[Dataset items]
====

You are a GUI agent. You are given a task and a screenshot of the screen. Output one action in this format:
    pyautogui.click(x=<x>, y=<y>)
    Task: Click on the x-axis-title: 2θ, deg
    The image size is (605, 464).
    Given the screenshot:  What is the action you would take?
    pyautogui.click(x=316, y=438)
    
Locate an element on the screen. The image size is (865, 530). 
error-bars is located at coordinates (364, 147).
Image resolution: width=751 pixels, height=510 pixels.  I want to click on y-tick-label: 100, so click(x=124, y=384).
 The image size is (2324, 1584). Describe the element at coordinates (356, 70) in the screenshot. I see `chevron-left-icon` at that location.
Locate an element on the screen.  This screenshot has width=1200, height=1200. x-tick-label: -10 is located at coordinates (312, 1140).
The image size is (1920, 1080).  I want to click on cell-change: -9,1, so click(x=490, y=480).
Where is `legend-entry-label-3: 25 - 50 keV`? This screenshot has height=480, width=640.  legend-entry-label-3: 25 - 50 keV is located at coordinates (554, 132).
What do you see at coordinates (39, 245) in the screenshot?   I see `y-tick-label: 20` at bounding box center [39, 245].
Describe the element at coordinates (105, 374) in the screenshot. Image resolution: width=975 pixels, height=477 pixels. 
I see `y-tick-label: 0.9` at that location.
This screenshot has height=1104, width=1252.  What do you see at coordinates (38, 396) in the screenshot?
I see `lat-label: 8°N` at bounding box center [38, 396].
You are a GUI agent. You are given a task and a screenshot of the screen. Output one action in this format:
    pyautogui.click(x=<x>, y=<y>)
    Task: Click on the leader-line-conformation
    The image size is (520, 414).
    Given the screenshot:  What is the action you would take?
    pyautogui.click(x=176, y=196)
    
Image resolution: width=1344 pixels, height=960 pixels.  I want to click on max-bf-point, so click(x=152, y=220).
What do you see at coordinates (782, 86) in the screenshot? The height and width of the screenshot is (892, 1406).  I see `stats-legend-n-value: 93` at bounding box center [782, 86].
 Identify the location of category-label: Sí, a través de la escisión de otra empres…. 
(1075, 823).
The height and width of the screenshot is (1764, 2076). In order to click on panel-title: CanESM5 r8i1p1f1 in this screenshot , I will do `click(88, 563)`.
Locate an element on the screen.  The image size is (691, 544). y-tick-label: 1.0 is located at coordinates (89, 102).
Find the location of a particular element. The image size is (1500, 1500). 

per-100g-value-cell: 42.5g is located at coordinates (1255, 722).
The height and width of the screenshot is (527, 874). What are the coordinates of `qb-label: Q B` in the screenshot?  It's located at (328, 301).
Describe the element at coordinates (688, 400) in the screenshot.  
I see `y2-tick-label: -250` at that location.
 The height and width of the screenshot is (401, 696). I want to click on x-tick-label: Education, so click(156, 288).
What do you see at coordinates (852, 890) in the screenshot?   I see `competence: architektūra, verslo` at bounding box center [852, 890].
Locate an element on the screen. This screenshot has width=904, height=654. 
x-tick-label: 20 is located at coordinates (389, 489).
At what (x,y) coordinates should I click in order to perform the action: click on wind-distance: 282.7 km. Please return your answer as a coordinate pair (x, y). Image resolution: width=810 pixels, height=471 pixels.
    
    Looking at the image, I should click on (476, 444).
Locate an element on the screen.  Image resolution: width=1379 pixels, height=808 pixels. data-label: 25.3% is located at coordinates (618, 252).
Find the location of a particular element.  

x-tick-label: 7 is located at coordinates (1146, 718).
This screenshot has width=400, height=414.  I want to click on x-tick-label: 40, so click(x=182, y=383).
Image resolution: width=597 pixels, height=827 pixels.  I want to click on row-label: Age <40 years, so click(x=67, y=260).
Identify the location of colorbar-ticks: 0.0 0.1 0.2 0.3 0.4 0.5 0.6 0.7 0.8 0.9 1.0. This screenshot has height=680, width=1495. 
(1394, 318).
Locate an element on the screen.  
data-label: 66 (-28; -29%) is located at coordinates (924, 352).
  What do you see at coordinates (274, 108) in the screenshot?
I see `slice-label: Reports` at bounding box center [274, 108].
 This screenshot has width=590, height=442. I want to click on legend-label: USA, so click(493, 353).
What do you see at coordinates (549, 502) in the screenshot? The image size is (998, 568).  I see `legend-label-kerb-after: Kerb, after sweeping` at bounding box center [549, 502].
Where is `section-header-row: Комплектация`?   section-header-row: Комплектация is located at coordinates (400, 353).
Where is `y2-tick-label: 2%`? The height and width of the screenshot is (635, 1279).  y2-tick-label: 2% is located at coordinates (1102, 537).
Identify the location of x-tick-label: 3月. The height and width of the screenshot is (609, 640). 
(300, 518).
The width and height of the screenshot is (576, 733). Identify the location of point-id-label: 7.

====

Copy out the lines of the material word for word, from the line containing "Image resolution: width=597" through the line containing "coordinates (400, 353).".

__Result__
Image resolution: width=597 pixels, height=827 pixels.  I want to click on row-label: Age <40 years, so click(x=67, y=260).
Identify the location of colorbar-ticks: 0.0 0.1 0.2 0.3 0.4 0.5 0.6 0.7 0.8 0.9 1.0. This screenshot has height=680, width=1495. 
(1394, 318).
Locate an element on the screen.  
data-label: 66 (-28; -29%) is located at coordinates (924, 352).
  What do you see at coordinates (274, 108) in the screenshot?
I see `slice-label: Reports` at bounding box center [274, 108].
 This screenshot has width=590, height=442. I want to click on legend-label: USA, so click(493, 353).
What do you see at coordinates (549, 502) in the screenshot? The image size is (998, 568).  I see `legend-label-kerb-after: Kerb, after sweeping` at bounding box center [549, 502].
Where is `section-header-row: Комплектация`?   section-header-row: Комплектация is located at coordinates (400, 353).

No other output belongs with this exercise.